Chronique

Futari

Beyond

Satoko Fujii (p), Taiko Saito (vib)

Label / Distribution : Libra Records

Lorsqu’on connaît les remarquables improvisatrices que sont Satoko Fujii et la vibraphoniste Taiko Saito, leurs univers très forts et leur sensibilité, il y avait de quoi ressentir une pointe d’excitation à l’annonce de Futari [1], duo de musiciennes nipponnes, alliance de claviers et combinaison de bien des éléments. Le vent, pour la pianiste, qui le maîtrise comme personne dans Kaze où elle peut déchaîner la tempête ou souffler une moindre brise. L’eau pour sa camarade qui sait aller de la goutte à l’ondée avec une sensibilité de chaque instant, comme on le constate dans « Mobius Loop » aux franges du silence, alors que les lames de son instrument sont d’abord de minuscules ondes qui troublent un piano impressionniste avant de grossir comme un torrent sans perdre de sa fluidité, domptant les basses tortueuses du piano.

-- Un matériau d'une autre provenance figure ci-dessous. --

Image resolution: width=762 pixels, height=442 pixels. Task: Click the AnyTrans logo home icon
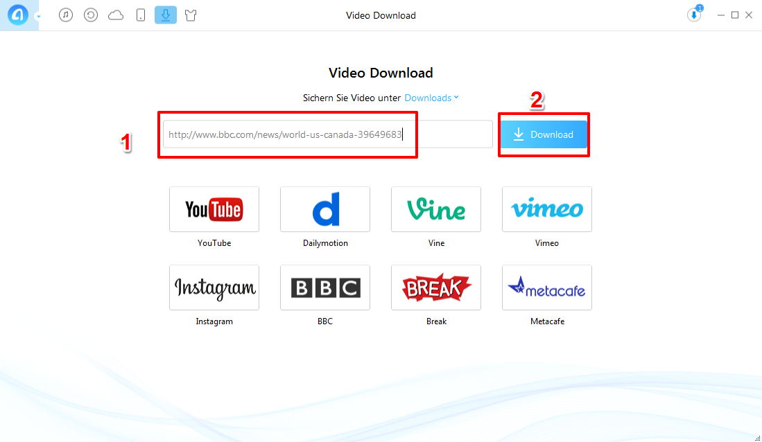(x=17, y=15)
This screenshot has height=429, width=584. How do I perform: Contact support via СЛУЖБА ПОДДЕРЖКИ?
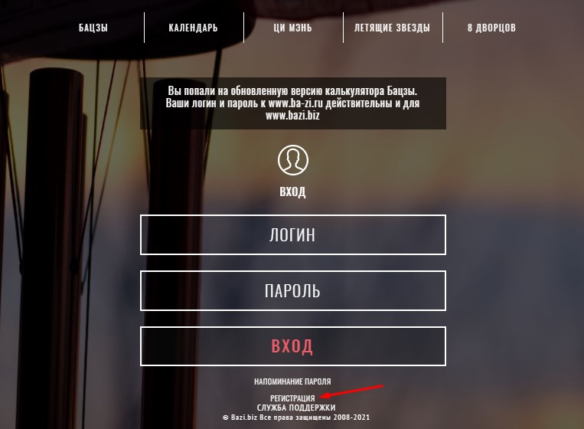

La fusion entre les deux univers est enivrante, et l’alchimie qui change l’eau et l’air en feu n’est pas sans étourdir : il faut peu de notes, comme le définit « Molecular », pour que la magie opère. Quelques perles de vibraphone qui baignent les notes étouffées d’un piano préparé. Un infiniment petit qui se révèle d’une grande richesse, qui fait naître un dialogue entre des artistes dont on devine la grande complicité. Satoko Fujii est coutumière de ces relations duales, notamment avec le trompettiste Natsuki Tamura, ou avec Joe Fonda il y a peu. Mais avec le vibraphone, il y a comme une symétrie qui se forge, qui peut se jouer de masques, à l’instar de l’incessant dialogue qu’on découvre dans « Prolifération ». Les claviers mutent à force d’échanger. Ils s’ouvrent comme des fleurs fugaces, sensibles, fragiles (« Todokanai Tegami »), avec une poésie qui nous bouscule littéralement.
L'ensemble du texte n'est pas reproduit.